Directions:
• A. Rewrite the part of the passage on migration and neoliberalism that opens with the words containing "The froth-mouthed reaction" and closes with "is for neoliberalism.", changing "froth-mouthed" to "angry".
• B. Please write what comes next in the passage on migration and neoliberalism, starting after its final sentence.

Passage shown:
☆ ☆ ☆ ☆
Migration, and particularly temporary migration, is emerging as a key issue in the shape of the post-pandemic Australian economy, and the idea is deeply worrying to business and supporters of neoliberalism.
Kristina Keneally’s weekend suggestion that post-pandemic migration policy should be different to our pre-virus emphasis on high permanent and temporary migration induced an immediate and hysterical reaction today from the Financial Review, which accused her of sounding like Pauline Hanson.
The froth-mouthed reaction from the editor of the AFR is informative, however — it illustrates just how crucial high immigration is for neoliberalism.
The individualist, market-based principles of neoliberalism require free movement — of money, of goods and services, of individuals. Investment needs to be able to go wherever it will be most profitable. Goods and services need to go wherever they are most valued by the market. And people need to be able to go wherever they can maximise their economic value.
The only problem is, the world hasn’t had open borders for more than a century. Nation-states insist on having what are, from a neoliberal perspective, childish displays of nationalism: they stop people from entering any country they like, they restrict investment flows in their (so-called) national interest and insist on preferring their own goods and services over those of others. Now, of course, virtually all movement across borders by people is completely suspended.
Restrictions on immigration are, in the view of neoliberals, particularly damaging. Everyone suffers: the poor individual from a developing country prevented from moving to a wealthier country to make more money, and the economy of the wealthier country that misses out on the additional economic growth from migration. And business suffers, because migrants expand the pool of labour, add whatever skills they bring to the market and put downward pressure on wages.
Temporary migration is particularly good: temporary migration based on particular skills can address skill shortfalls in key industries, keeping costs down; temporary migrants benefit from higher wages than they might earn at home, but the host society doesn’t have to look after them after they retire, or fund their health costs, or welfare costs if they lose their job.
And if they don’t speak the local language, or don’t understand how local institutions work, they’re more easily exploited, putting yet further downward pressure on wages. Australia’s wage theft epidemic is particularly severe on temporary foreign workers and foreign students, who are exploited by at least a quarter of employers, and often far more, in industries like hospitality and horticulture.
But as will be readily apparent, this affection for open borders sits poorly on the traditional ideological divide.
Neoliberals are at home on the right, but many conservatives view tight border controls as a core part of sovereignty, and high immigration as a threat to social cohesion (despite many decades of evidence in Australia that it isn’t).
☆ ☆ ☆ ☆
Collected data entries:
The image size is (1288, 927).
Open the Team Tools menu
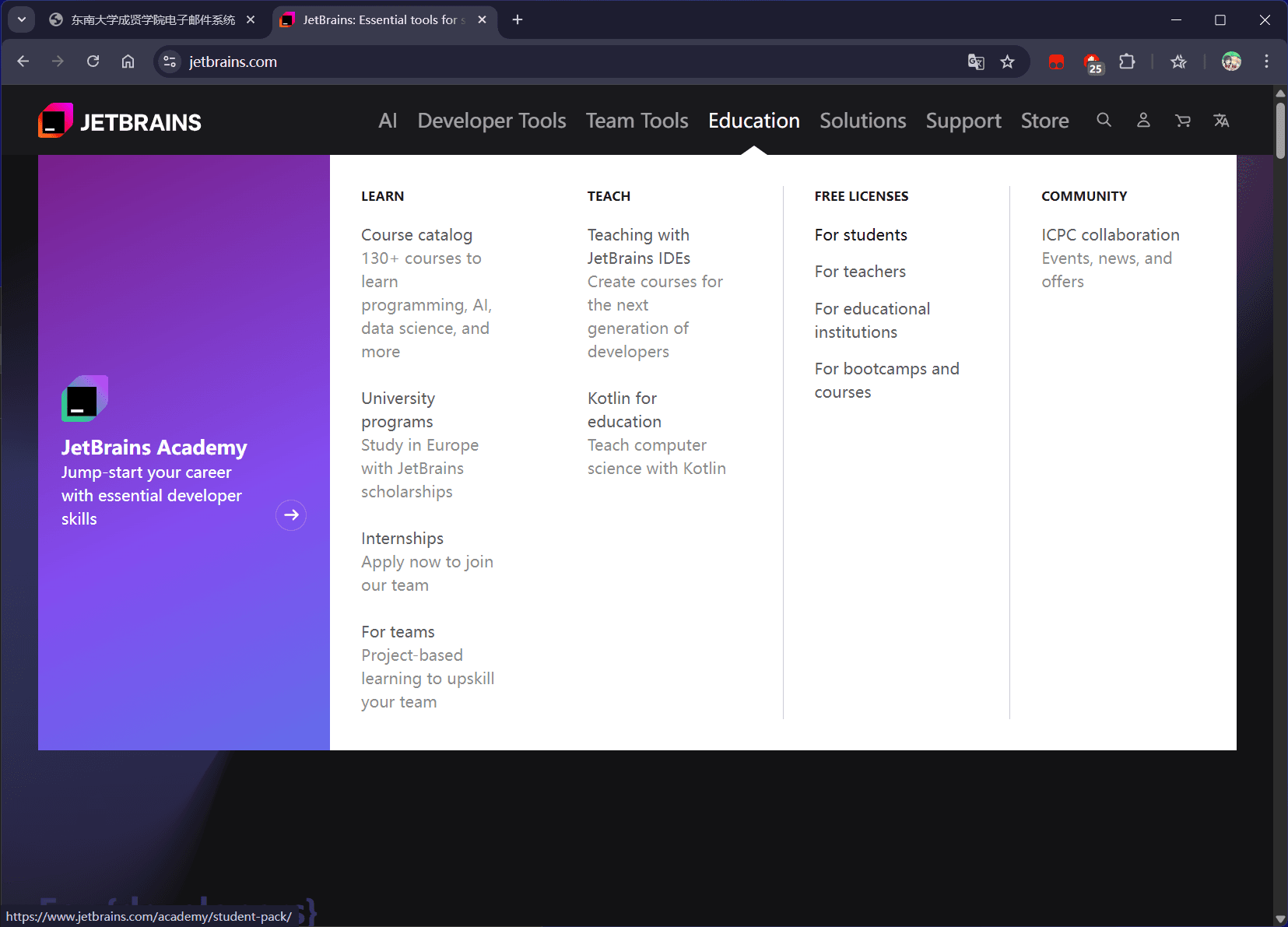click(x=637, y=121)
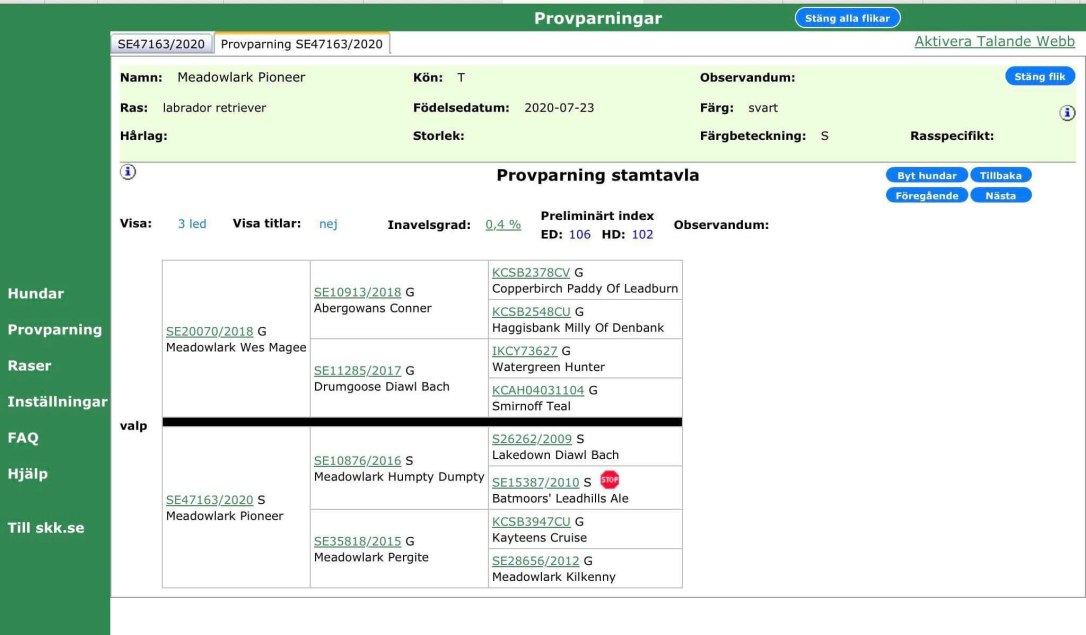Click the info icon beside Färg row

(1067, 113)
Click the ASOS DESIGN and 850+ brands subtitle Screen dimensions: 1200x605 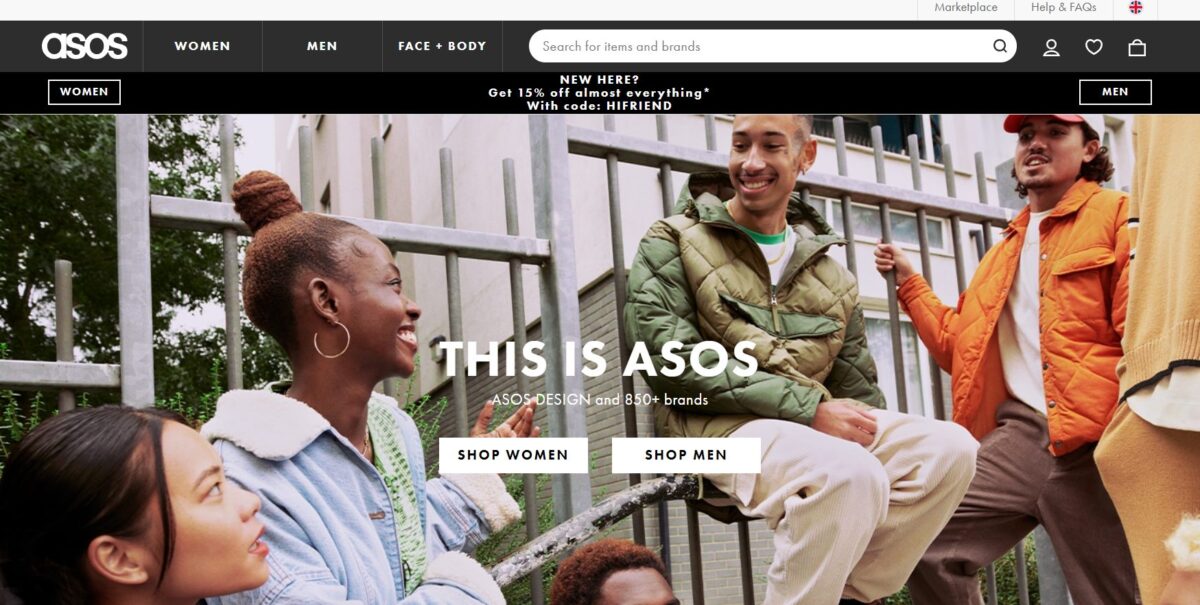click(599, 400)
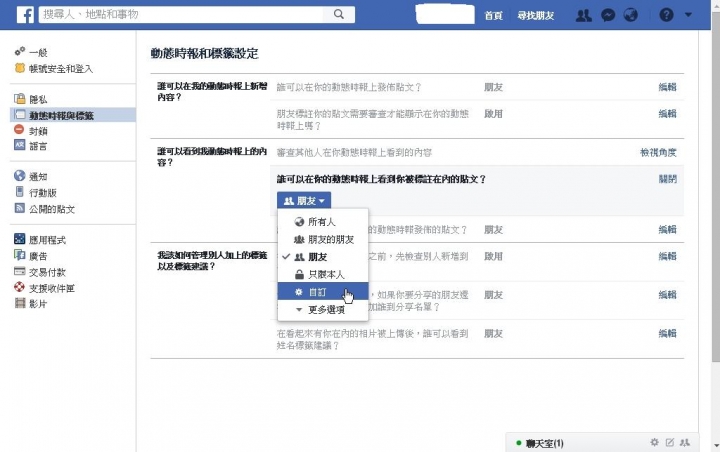
Task: Click the 檢視角度 link
Action: 658,153
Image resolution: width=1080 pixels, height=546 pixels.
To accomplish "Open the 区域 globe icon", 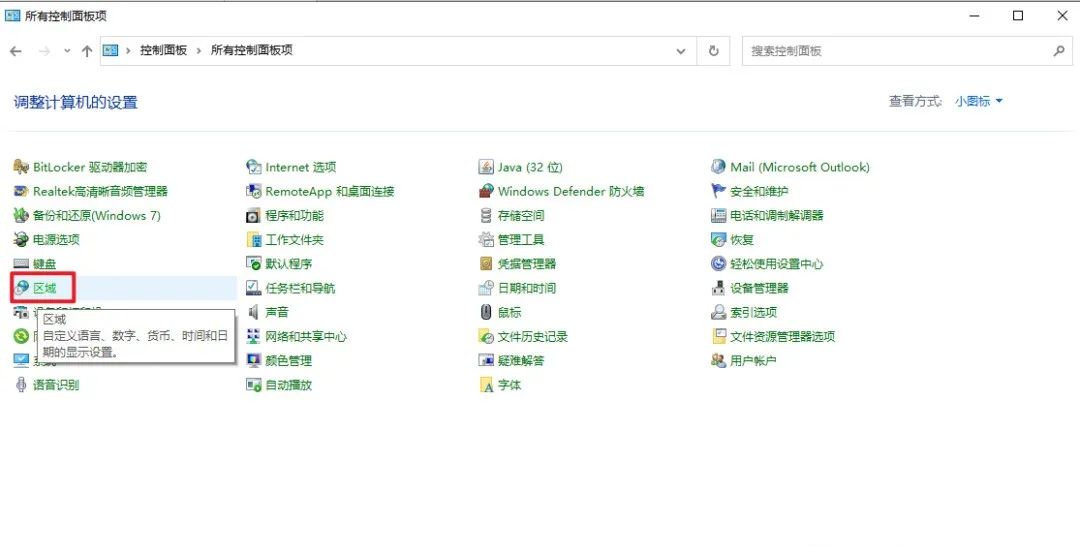I will 21,288.
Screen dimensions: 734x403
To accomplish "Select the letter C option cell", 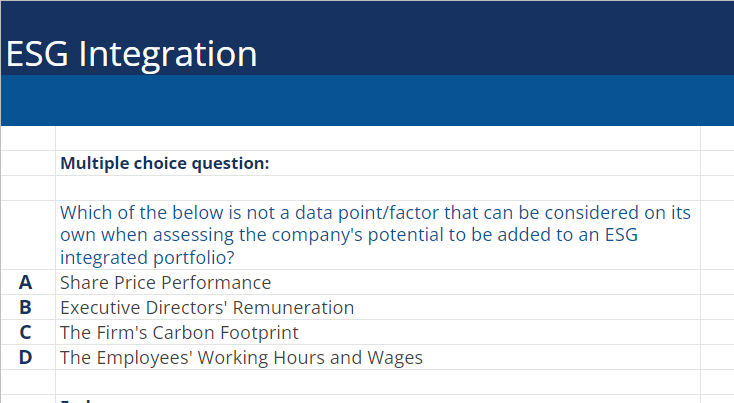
☆ ☆ ☆ ☆
Answers below:
• A.
The angry reaction from the editor of the AFR is informative, however — it illustrates just how crucial high immigration is for neoliberalism.

• B.
On the left, unions see the direct threat posed by high temporary immigration to their members. Parts of the Green left (or the Sustainable Australia Luddites) see all immigration as a threat to the environment. But there’s also a “let them all come” section of the left that objects to border controls of any kind.
The post-pandemic migration debate will thus be the ultimate gathering of strange bedfellows, pitting business (especially sectors like IT — think media darlings like Atlassian), neoliberals and left-wing open-borders sentimentalists against traditional border control conservatives, unions and some environmentalist/sustainability types.
The premiers of NSW, Victoria and Queensland (of which Keneally used to be one) will be interested bystanders, given they will have to find ways to house and service immigrants — or cover the revenue shortfall that will come from lower immigration.
The debate has hitherto been conducted mainly in abstract: over the last 15 years, even despite the financial crisis and a prolonged period of economic stagnation since 2017, Australia has had relatively low unemployment, albeit with an overly high level of underemployment. Despite that, Labor pushed back against temporary migration twice in that period, once in government, and once in opposition under Bill Shorten — so successfully that the Turnbull government was forced to dump the 457 visa category.
If Labor could achieve that when unemployment was low, the period of high unemployment ahead offers considerable opportunity to inflict a lasting cut to temporary migration — especially as the government will have to take a conscious decision to re-open borders and resume migration, something that as Keneally notes has never happened before.
Past debates — which featured the Coalition hurling accusations of racism and hypocrisy at Labor — may end up looking fairly innocuous compared to the coming argument over how many migrants Australia should allow in as we recover from an economic catastrophe.